The 1980s was a huge time for action figures. Star Wars kicked off the trend. G.I. Joe, He-Man and the Transformers followed and were huge successes.
Not so successful (but successful enough) was DC Comics’ line of action figures called the Super Powers Collection.
The line of toys featured most of the superhero greats: Superman, Batman and Wonder Woman. Second-banana characters, such as Flash, Green Lantern, Plastic Man, Captain Marvel and Aquaman, were also in the line up. Later on, more obscure heroes, such as Orion, Mr. Miracle and Red Tornado, joined in.
Like most other action figure lines of the time, the Super Powers Collection reached beyond the borders of America. Soon French-, Spanish-, German- and Portuguese-speaking kids were pitting Batman against the Joker in their own back yards.
But apparently playing with the very American Superman was just a bit too much for some kids, because it wasn’t long until the toy company Gulliver Juguetes decided to add its own hero to the “Super Heroes” lineup.
Thus Captain Ray was born.
To do so, the toymakers at Gulliver took Aquaman’s head, Superman’s body and the Flash’s chest emblem and fused them together. After adopting a black, red and yellow paint scheme, a new hero emerged.
What’s even more interesting is that Captain Ray came complete with a bio to help the Colombian kids know just what to do with him. (Gulliver was a Brazilian company, but it appears Captain Ray was only distributed in Colombia.)
According to the back of Captain Ray’s package, he was really secret agent Francisco D’ardoine. And while he didn’t posses the power to leap tall buildings in a single bound, he was able to control the weather, direct lightning (both of which were quite helpful in the tropical climate) and store various kinds of energy.
He also had a set of enemies who never appeared as action figures: Captain Squad (should have been Captain Deathsquad if you ask me), Tigerwoman and LX230.
Another potential ally (or maybe an enemy) did appear as a “Super Heroes” figure: Hombre de las Nieves, which roughly translates to “The Abomidable Snowman.” (FYI: It’s suspected that Hombre is just a repaint of an old Hulk figure.)
So has Captain Ray ever appeared in a DC comic?

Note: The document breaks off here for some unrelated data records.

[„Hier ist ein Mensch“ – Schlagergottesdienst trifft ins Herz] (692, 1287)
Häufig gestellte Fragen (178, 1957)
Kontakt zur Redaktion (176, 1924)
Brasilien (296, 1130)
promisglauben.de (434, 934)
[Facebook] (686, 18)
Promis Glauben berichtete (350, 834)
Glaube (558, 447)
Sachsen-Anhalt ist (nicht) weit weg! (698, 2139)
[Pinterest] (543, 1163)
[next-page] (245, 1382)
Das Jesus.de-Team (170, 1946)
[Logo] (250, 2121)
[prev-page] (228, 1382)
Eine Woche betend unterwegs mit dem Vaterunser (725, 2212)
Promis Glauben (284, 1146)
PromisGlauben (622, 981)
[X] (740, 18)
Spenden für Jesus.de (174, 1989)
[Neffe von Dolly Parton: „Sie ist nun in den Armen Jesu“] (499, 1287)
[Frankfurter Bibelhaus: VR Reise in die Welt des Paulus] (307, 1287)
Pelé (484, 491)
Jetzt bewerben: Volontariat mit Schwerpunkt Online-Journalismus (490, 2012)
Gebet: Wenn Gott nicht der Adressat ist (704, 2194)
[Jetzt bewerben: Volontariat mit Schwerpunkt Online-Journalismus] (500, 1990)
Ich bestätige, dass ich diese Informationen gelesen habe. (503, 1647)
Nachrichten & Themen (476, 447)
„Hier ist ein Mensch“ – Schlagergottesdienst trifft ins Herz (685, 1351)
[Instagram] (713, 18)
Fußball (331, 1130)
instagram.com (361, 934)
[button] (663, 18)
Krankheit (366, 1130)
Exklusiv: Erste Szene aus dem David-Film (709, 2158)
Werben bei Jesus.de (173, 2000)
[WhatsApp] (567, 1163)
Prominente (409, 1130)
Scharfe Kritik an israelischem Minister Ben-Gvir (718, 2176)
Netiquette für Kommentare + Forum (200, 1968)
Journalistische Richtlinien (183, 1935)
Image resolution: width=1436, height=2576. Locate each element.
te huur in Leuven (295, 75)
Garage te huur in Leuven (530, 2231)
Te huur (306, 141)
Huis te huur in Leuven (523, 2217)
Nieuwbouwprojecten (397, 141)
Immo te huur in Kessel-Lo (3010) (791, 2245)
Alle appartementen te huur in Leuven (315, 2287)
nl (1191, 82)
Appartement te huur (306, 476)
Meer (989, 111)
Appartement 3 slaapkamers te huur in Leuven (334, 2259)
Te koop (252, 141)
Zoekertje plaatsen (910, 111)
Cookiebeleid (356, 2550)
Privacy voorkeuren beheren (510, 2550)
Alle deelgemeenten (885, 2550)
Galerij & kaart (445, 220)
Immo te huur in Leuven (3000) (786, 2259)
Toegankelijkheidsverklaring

Nope, it appears not, and its likely that DC doesn’t even own him as an intellectual property.
Instead, Captain Ray is likely owned by Gulliver Juguentes, and he has revived at least once under a toyline named Defensores De La Tierra, which translates to Defenders of the Earth. (Was that line related “Defenders of the Earth” the King Features Syndicate cartoon? That’s not clear.)
American collectors aren’t giving up on Captain Ray. He has his own Facebook page. Auctions for the figure sometimes pop up on eBay (though watch out for fakes). And toy customizers also frequently assemble their own versions of Captain Ray, using the pieces of Aquaman and Superman and then repainting their little Frankenstein creation.
In particular, there’s one blogger out there who’s done a lot of
research into Captain Ray. This guy says he’s been in touch with what is essentially “a
friend of a friend” to the person who actually created Captain Ray. Why
was Captain Ray created? Just because the guy wanted to and since that guy was in charge of the Super Powers line in Colombia/Brazil, he could.
By the way, that
blog, titled “Me, the Captain and I …,” is an attempt to gather all the information
on Captain Ray out there and convert it into a documentary as the
blogger searches high and low for Brazil’s most awesome entry into the world of
But by far, the coolest thing would be an official purchase of the Captain Ray character by DC Comics, and then the Green Flame would finally have some competition for the hearts and minds of South America’s citizens.